Required action: Collect from the data below each line with "agent".

Extracted data entries:
# # # # #
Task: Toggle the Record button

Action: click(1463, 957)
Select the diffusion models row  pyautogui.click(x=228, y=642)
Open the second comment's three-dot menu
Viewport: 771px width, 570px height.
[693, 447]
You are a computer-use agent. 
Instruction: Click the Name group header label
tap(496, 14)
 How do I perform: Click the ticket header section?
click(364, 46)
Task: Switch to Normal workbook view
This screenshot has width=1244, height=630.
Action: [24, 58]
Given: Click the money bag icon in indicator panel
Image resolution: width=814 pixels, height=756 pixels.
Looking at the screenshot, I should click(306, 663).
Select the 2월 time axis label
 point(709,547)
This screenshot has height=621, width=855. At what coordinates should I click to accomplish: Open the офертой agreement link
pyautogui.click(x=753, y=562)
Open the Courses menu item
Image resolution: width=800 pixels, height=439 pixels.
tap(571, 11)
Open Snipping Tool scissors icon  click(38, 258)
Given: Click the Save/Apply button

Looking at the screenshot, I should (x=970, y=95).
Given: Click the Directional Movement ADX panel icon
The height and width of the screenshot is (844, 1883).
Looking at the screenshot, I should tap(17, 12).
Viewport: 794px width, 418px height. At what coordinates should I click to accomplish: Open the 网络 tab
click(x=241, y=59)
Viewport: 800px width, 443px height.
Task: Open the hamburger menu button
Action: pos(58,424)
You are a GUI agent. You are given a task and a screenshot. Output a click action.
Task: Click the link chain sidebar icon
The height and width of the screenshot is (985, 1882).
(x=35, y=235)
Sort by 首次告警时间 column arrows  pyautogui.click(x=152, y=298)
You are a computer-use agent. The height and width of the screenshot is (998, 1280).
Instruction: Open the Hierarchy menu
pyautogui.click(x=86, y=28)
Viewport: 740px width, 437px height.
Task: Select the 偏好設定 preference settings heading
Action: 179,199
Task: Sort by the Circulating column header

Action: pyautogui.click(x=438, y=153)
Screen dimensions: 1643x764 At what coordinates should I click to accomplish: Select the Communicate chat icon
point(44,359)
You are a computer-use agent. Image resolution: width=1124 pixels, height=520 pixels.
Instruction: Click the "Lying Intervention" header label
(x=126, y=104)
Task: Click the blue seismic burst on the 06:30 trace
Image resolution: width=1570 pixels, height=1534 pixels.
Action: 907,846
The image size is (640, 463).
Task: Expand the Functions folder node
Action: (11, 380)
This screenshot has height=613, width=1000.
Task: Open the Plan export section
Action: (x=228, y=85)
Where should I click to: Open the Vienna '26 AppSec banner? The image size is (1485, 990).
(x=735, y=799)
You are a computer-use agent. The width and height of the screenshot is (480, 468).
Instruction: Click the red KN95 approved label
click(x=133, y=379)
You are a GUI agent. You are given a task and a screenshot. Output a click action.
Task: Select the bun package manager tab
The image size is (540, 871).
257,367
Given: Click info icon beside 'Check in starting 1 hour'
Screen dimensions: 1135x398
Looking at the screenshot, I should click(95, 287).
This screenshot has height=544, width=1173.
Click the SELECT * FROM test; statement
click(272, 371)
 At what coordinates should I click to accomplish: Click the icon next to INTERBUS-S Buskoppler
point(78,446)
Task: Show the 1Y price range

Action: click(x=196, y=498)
# # # # #
Solution for this exercise:
You are a computer-use agent. 
You are a GUI agent. You are given a task and a screenshot. Output a click action.
You are a computer-use agent. The height and width of the screenshot is (998, 1280).
You are a computer-use agent. Image resolution: width=1124 pixels, height=520 pixels.
You are a computer-use agent. The width and height of the screenshot is (480, 468).
You are a GUI agent. You are given a task and a screenshot. Output a click action.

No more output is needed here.